As Donald Trump selects cabinet members and prepares to take over the White House after a shocking win on Election Day, his former presidential opponent has seen the number of votes cast for her increasing by the millions across the country.
Former Secretary of State Hillary Clinton has garnered at least 65,527,625 votes in the 2016 presidential election, over 2.6 million more than the president-elect, who has received at least 62,851,436 votes, according to figures released Wednesday by The Cook Report, a nonpartisan election analysis organization. Clinton now has a margin of more than two percent of the popular vote majority than Trump, as states like Florida and California continue to submit ballots from primarily Democratic-held regions like Miami and Los Angeles.
Meanwhile, voters and third party candidates have been filing lawsuits and pushing for official recounts in states which may have had their election results compromised by foreign hacks on electronic voting machines. Other logistical issues at polling places could have deterred voters from casting their ballots on Election Day, they have said.
Former Green Party nominee Jill Stein has been spearheading recount efforts in Michigan, Pennsylvania and Wisconsin, three states which would have secured the White House for Clinton had she not lost them to Trump by small margins. Stein has consistently noted her push for recounts is not to reverse the results of the 2016 election, but instead “are part of an election integrity movement to attempt to shine a light on just how untrustworthy the U.S. election system is,” according to a statement on her fundraising site, which had raked in nearly $7.2 million by Thursday.
Voters in Florida pointed to alleged cyberattacks on the election and reported problems at polling places in a lawsuit demanding officials conduct a statewide recount, as well. Former Reform Party candidate Roque “Rocky” de la Fuente has vowed to push for recounts in Nevada and Florida in an effort to raise awareness about voting integrity, too.

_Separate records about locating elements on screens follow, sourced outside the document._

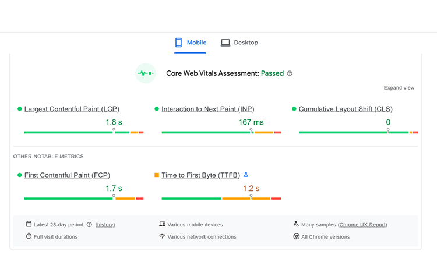Click the Various mobile devices icon
The width and height of the screenshot is (437, 262).
(162, 224)
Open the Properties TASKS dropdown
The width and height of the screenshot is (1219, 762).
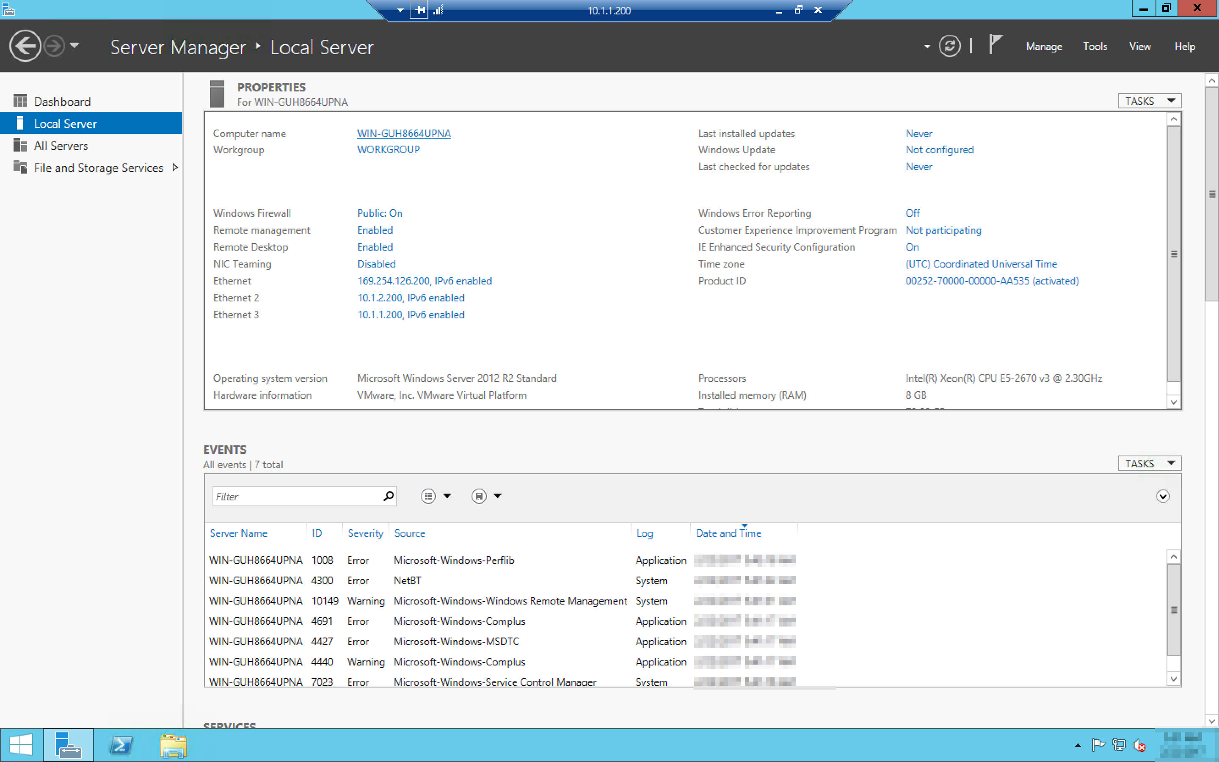1149,101
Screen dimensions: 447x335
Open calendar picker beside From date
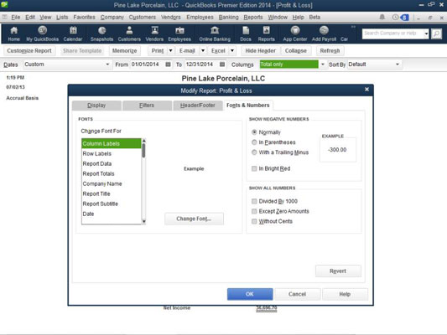169,64
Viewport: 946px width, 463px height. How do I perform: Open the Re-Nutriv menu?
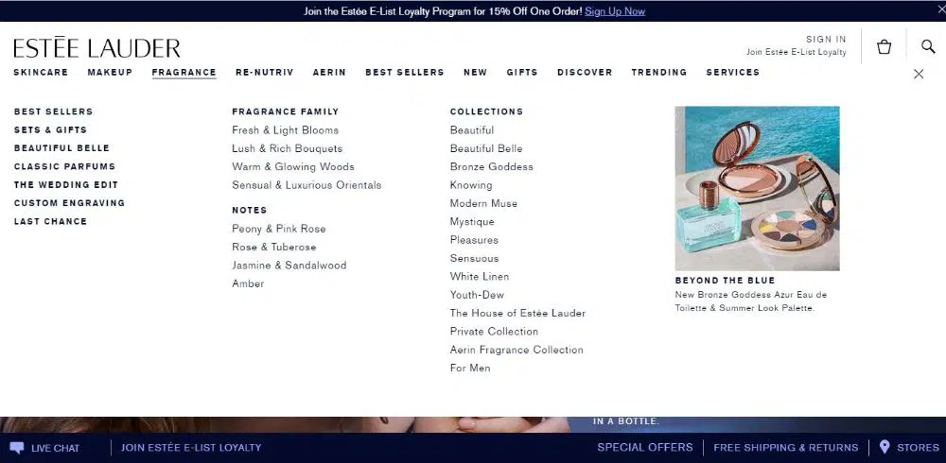pos(264,73)
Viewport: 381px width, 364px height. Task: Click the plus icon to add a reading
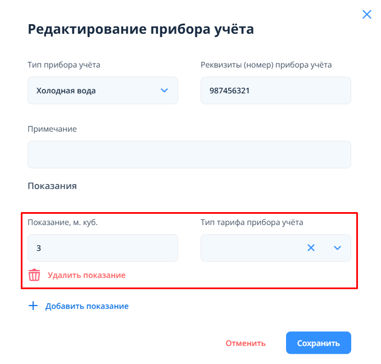33,306
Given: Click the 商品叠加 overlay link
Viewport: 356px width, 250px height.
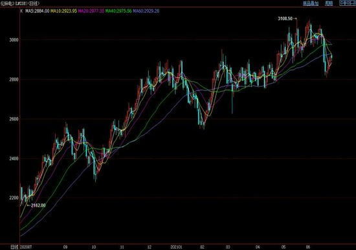Looking at the screenshot, I should (x=311, y=3).
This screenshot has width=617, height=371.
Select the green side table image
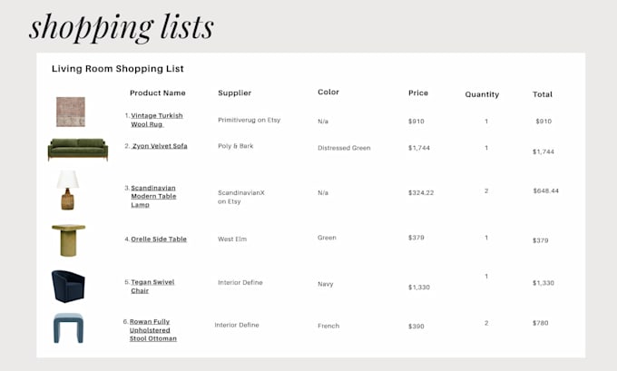pyautogui.click(x=68, y=240)
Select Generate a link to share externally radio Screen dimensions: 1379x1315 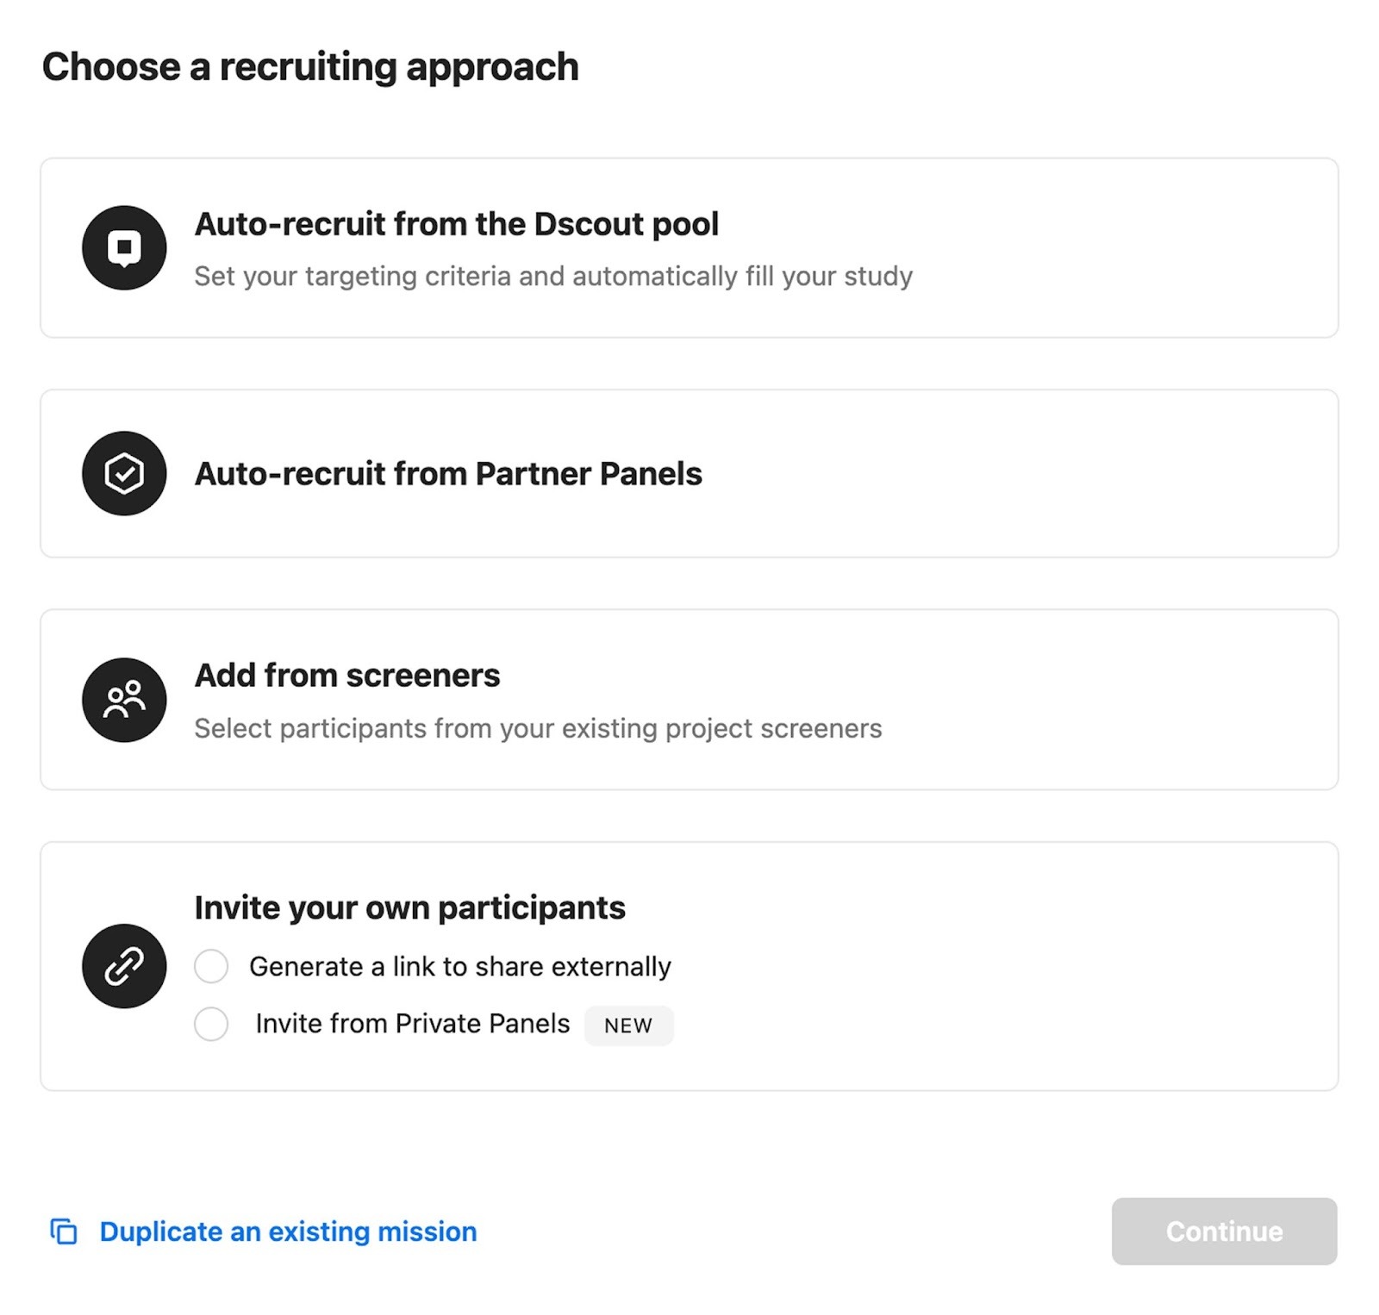point(211,967)
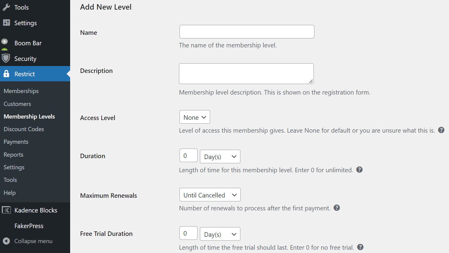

Still, as Clinton’s popular vote count kept soaring above Trump’s and states throughout the nation begin the exhaustive process of hand-counting ballots, which began Monday in Wisconsin, the results of the election are unlikely to change. Clinton could easily secure at least three million more votes than Trump by the time all of the ballots have been counted. Yet, her Electoral College vote count will hold steady at 232 if recounts fail to reverse any state results in her favor. Trump is well over the 270-Electoral College threshold to assume the Oval Office with 306 votes.
A handful of “Faithless” or “Hamilton” electors, meanwhile, were urging their colleagues in the Electoral College to cast votes for another formidable Republican candidate instead of the president-elect. At least three electors have vowed to give their vote to another GOP leader, should they present themselves as ready to become the next president. The movement isn’t likely to sway a minimum of 36 electors to rescind their votes for Trump by the time the Electoral College convenes for its official vote on Dec. 19, however.
CORRECTION: An original version of this article incorrectly stated Hillary Clinton's 2016 popular vote total compared with President Barack Obama's vote total in 2008. Obama has the overall record for number of votes in a presidential election.